:: Records to use

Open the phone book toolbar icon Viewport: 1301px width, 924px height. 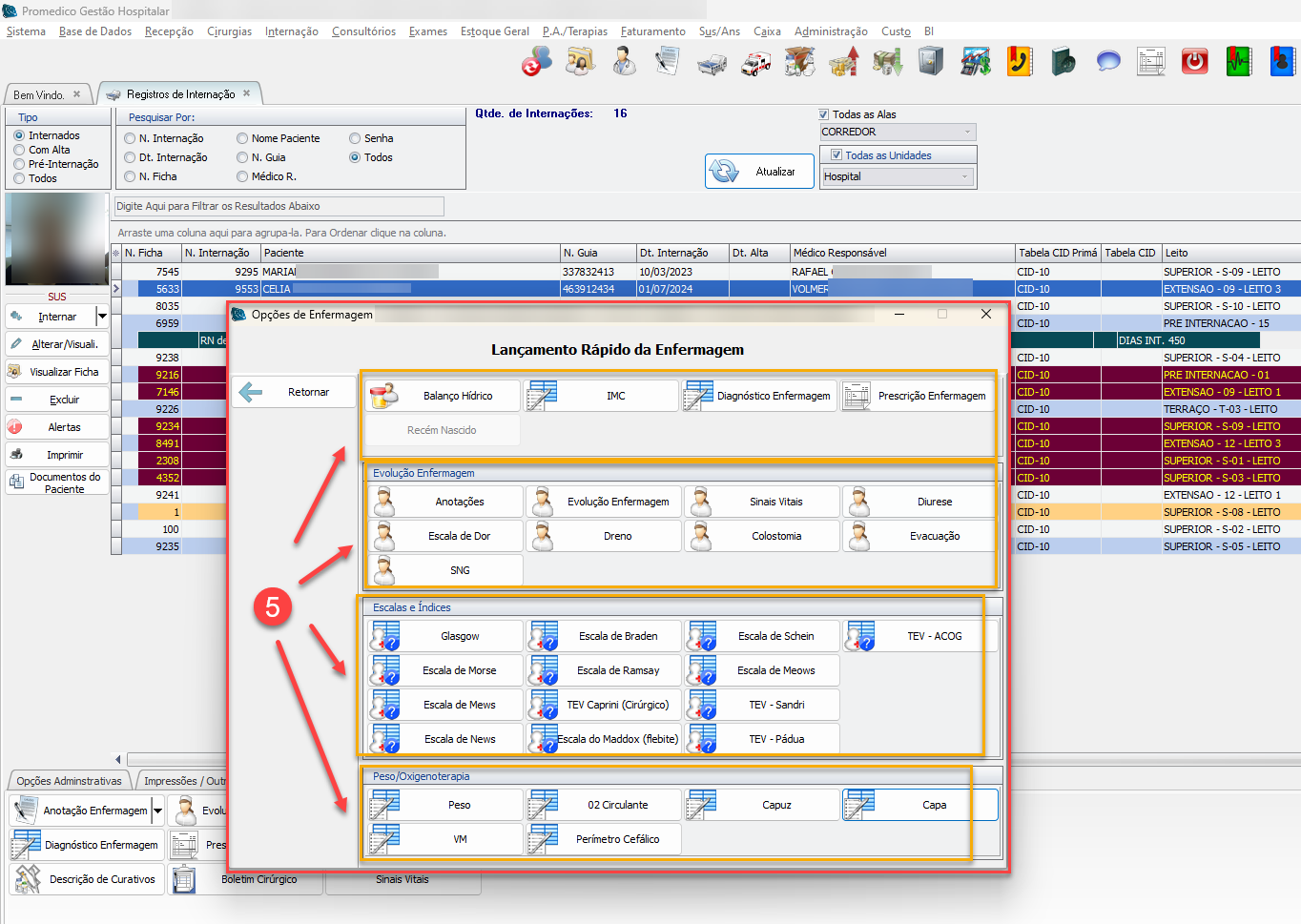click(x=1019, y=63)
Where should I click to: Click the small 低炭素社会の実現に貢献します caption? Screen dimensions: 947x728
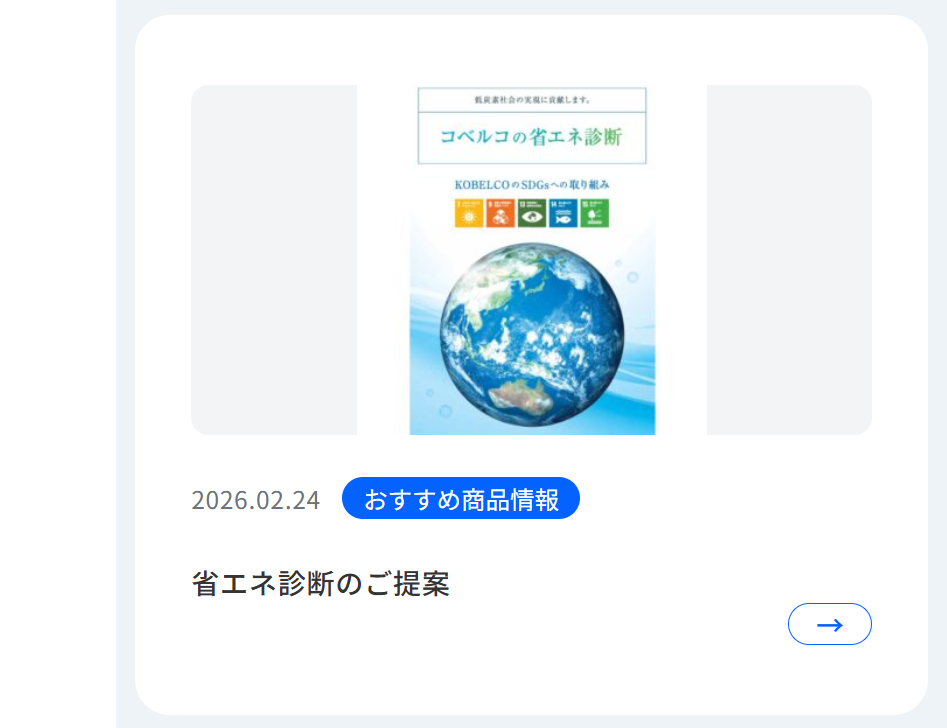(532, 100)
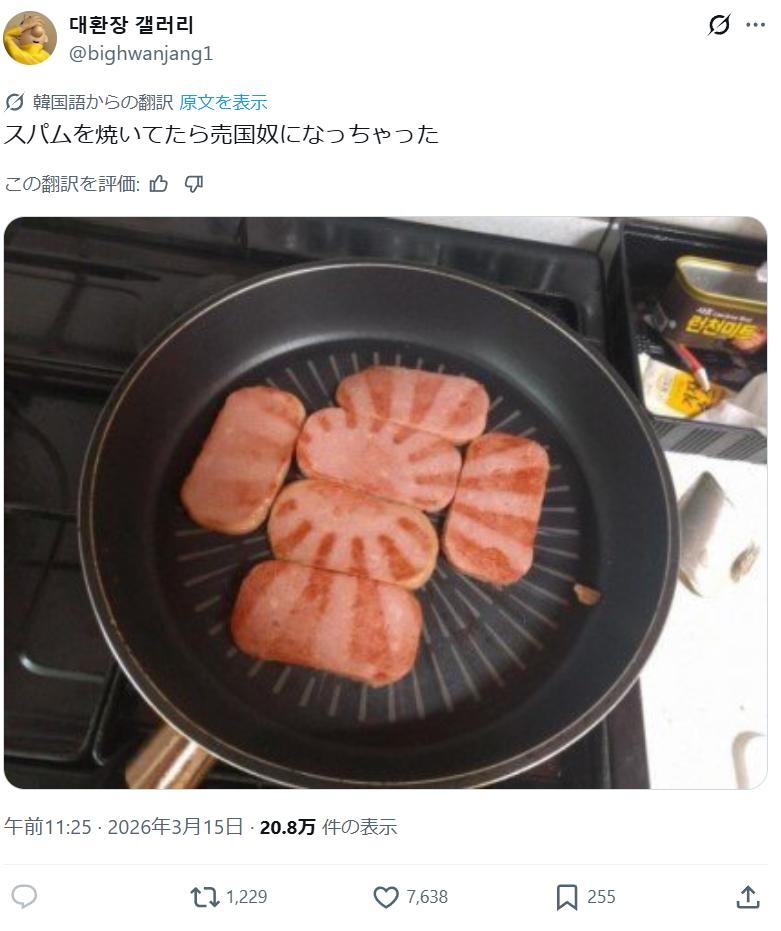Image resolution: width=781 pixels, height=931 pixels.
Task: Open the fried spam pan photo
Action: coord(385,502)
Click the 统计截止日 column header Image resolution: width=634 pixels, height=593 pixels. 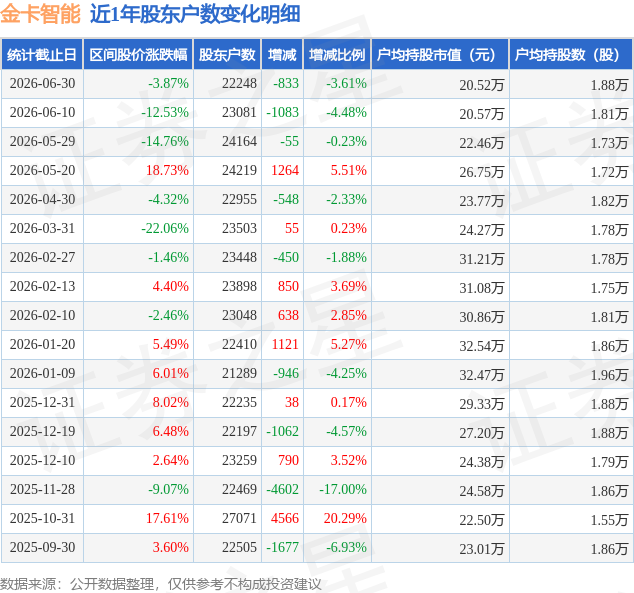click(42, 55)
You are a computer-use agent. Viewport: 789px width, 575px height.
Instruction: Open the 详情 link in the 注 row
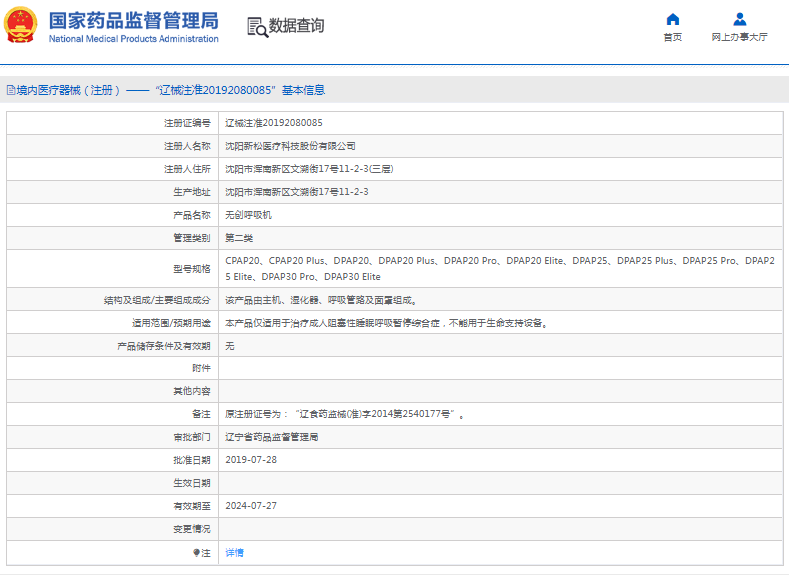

::::
:: Records to use

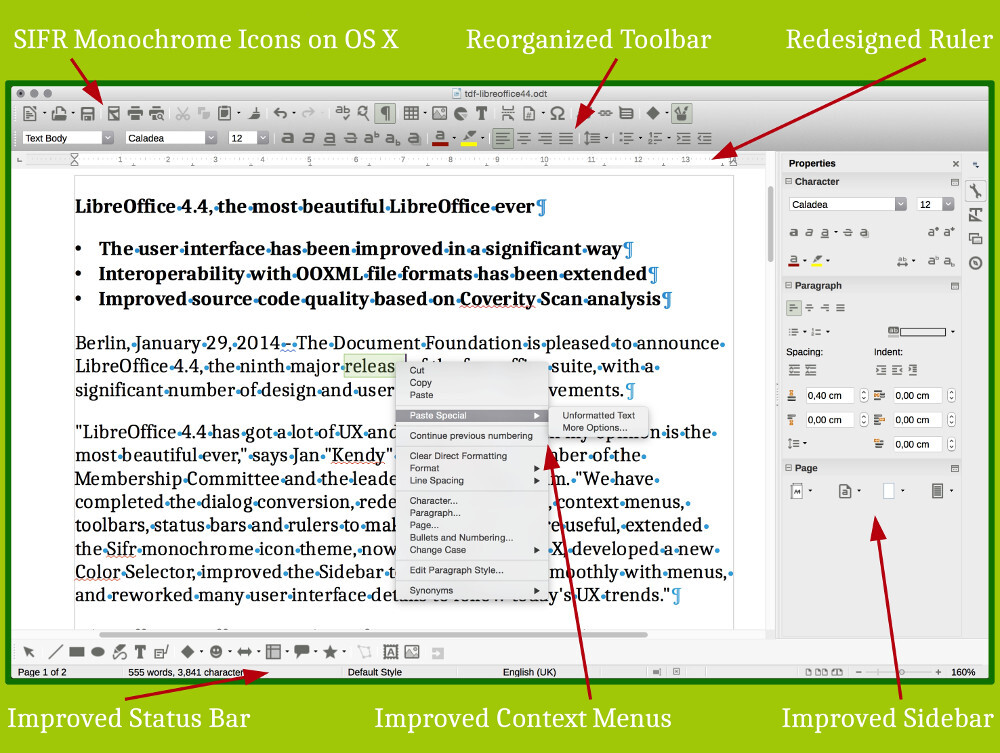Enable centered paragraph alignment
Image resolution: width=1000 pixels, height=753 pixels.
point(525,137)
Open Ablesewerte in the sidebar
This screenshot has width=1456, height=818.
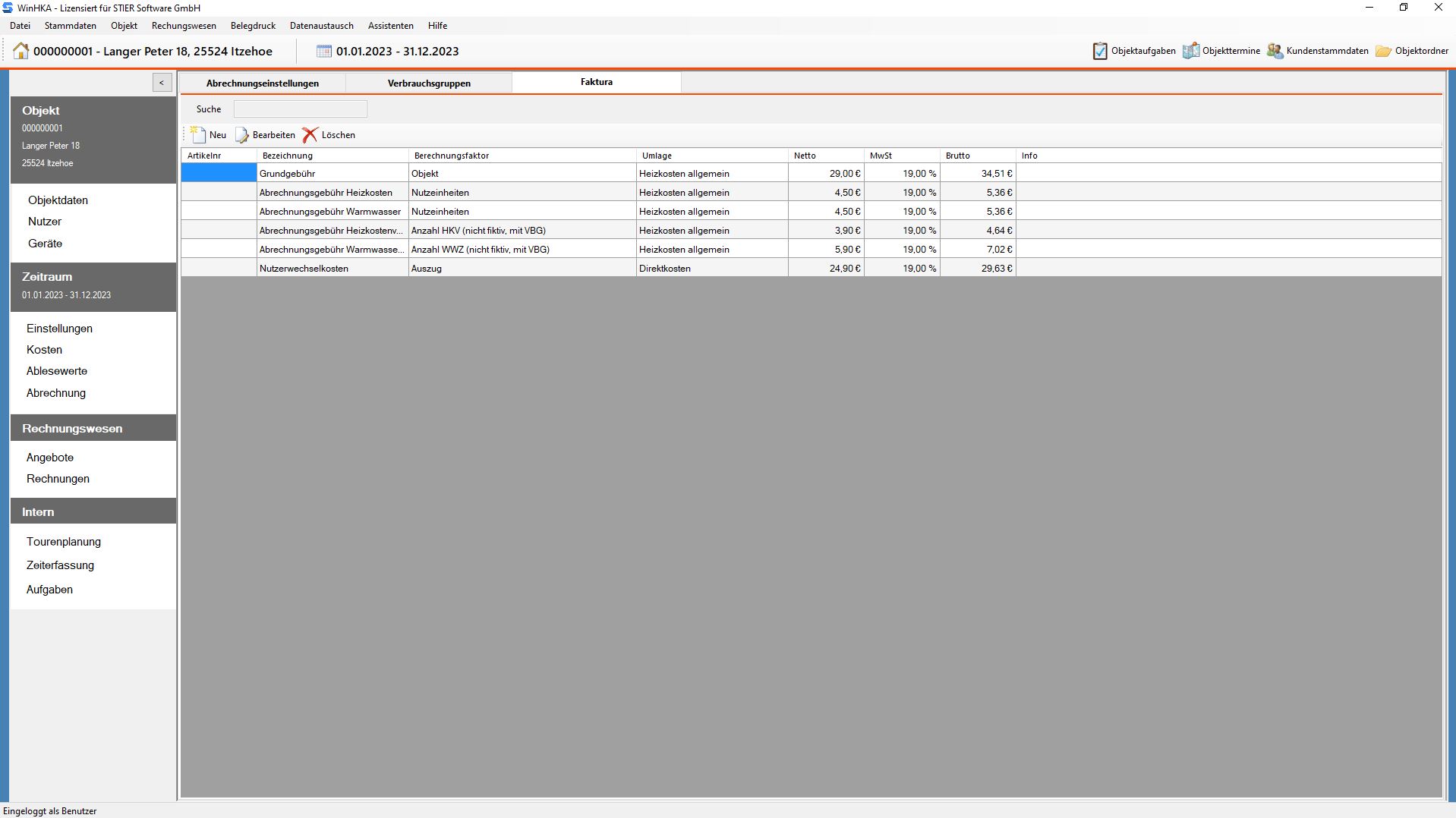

::::

• _Description of the task_: Using only the listing above, restate exactly the lines from the line containing "Open Ablesewerte in the sidebar" through the line containing "This screenshot has width=1456, height=818.", both included.

• _Task response_:
Open Ablesewerte in the sidebar
This screenshot has width=1456, height=818.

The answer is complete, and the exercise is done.